Sunday, December 4, 2016

Rosalie's Suggestions

Salt to the Sea
by Ruta Sepetys 
378 pages

A group of teenage refugees meet on the road in the chaotic countryside of East Prussia in winter 1945. The Nazi Reich is collapsing all around them, and they, like hundreds of thousands, are fleeing the wrathful Soviet advance. They are trapped between their German conquerors and their terrifying Russian “liberators.” Their story is told through the voices of Joana, a pretty Lithuanian nurse; Florian, a Prussian with a mysterious letter of passage from a high-ranking Nazi officer; and Emilia, an idealistic but damaged Polish girl in a pink knit cap. Thrown together, struggling to survive, they at first hardly trust one another enough even to exchange names, and so they often just use epithets: “the knight,” “the nurse,” “the Polish girl,” “the wandering boy,” “the shoe poet.” (The last, an old cobbler, gets his name from his philosophy: “The shoes always tell the story.”) Each has secrets — the histories that haunt anyone who has lived through war, flight and deprivation.  (Same author as Between Shades of Gray.)

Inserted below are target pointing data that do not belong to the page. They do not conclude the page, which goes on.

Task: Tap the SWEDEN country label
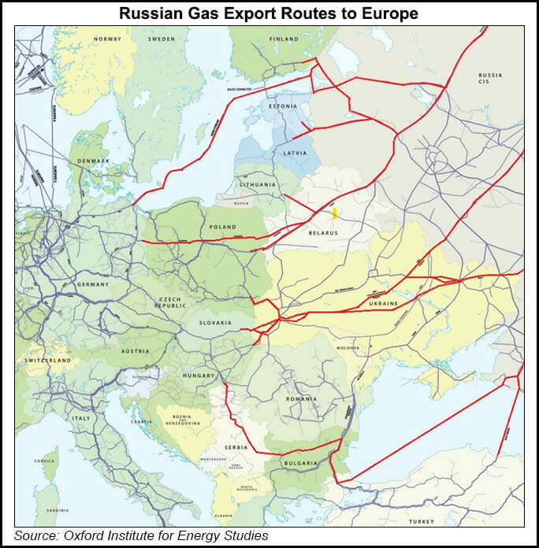click(162, 38)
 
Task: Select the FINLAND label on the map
click(284, 39)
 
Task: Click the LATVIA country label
click(296, 152)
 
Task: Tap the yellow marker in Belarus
click(334, 213)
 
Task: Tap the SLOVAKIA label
click(215, 322)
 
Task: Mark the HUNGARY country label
click(199, 376)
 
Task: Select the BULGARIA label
click(300, 463)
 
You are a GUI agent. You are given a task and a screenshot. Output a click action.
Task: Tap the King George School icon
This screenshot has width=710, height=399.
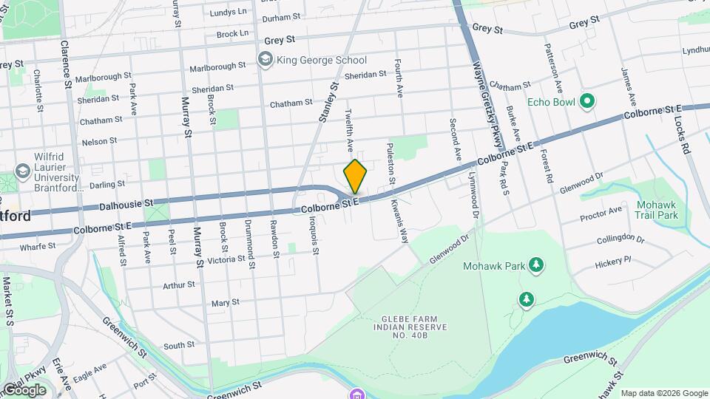tap(265, 60)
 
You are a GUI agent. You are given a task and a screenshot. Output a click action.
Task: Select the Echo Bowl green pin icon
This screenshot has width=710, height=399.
tap(587, 100)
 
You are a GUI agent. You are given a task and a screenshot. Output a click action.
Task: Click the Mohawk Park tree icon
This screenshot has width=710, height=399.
tap(536, 265)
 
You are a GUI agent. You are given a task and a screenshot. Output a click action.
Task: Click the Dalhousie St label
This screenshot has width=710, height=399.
tap(126, 202)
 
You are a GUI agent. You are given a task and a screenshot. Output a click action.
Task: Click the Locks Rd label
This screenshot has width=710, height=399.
tap(684, 134)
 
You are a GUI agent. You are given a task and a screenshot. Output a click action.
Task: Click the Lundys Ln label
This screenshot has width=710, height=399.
tap(228, 13)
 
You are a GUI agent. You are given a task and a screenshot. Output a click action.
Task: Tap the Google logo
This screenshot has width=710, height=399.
tap(24, 389)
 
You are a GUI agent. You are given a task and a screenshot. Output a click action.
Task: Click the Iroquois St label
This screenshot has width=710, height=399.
tap(314, 235)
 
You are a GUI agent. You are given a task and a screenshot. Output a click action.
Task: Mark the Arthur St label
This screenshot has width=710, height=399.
tap(179, 284)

Hidden Figures: the American Dream and the Untold Story of the Black Women Mathmaticians Who Helped Win the Space Race
by Margot Lee Shetterley
346 pages
Paperback - Non-Fiction

Moving from World War II through NASA’s golden age, touching on the civil rights era, the Space Race, the Cold War, and the women’s rights movement, Hidden Figures interweaves a rich history of scientific achievement with the intimate stories of five women whose work forever changed the world—and whose lives show how out of one of America’s most painful histories came one of its proudes as “Human Computers,” calculating the flight paths that would enable these historic achievements.  Among these problem-solvers were a group of exceptionally talented African American women, some of the brightest minds of their generation. Originally relegated to teaching math in the South's segregated public schools, they were called into service during the labor shortages of World War II.  Suddenly, these overlooked math whizzes had a shot at jobs worthy of their skills, and they answered Uncle Sam's call, moving to Hampton Virginia and the world of the Langley Memorial Aeronautical Laboratory.  Even as Virginia's Jim Crow laws required them to be segregated from their white counterparts,  these “colored computers,” as they were known, used slide rules, adding machines, and pencil and paper to support America’s fledgling aeronautics industry, and helped write the equations that would launch rockets and astronauts, into space.

The Daughter of Time 
by Josephine Tey
206 pages
paperback - mystery

The novel's title is taken from an old proverb "Truth is the daughter of time." Alan Grant, Scotland Yard Inspector is feeling bored while confined to bed in hospital with a broken leg. A friend suggests that he should amuse himself by researching a historical mystery. She brings him some pictures of historical characters, aware of Grant's interest in human faces. He becomes intrigued by a portrait of King Richard III. He prides himself on being able to read a person's character from his appearance, and King Richard seems to him a gentle and kind and wise man. Why is everyone so sure that he had his two young nephews killed so he could ascend to the throne?

With the help of a young American researcher working in the British Museum, Grant uses his detective logic to investigates Richard's life and the case of the Princes in the Tower.  Did Richard really do it?  If so, why and how?  If not, who did?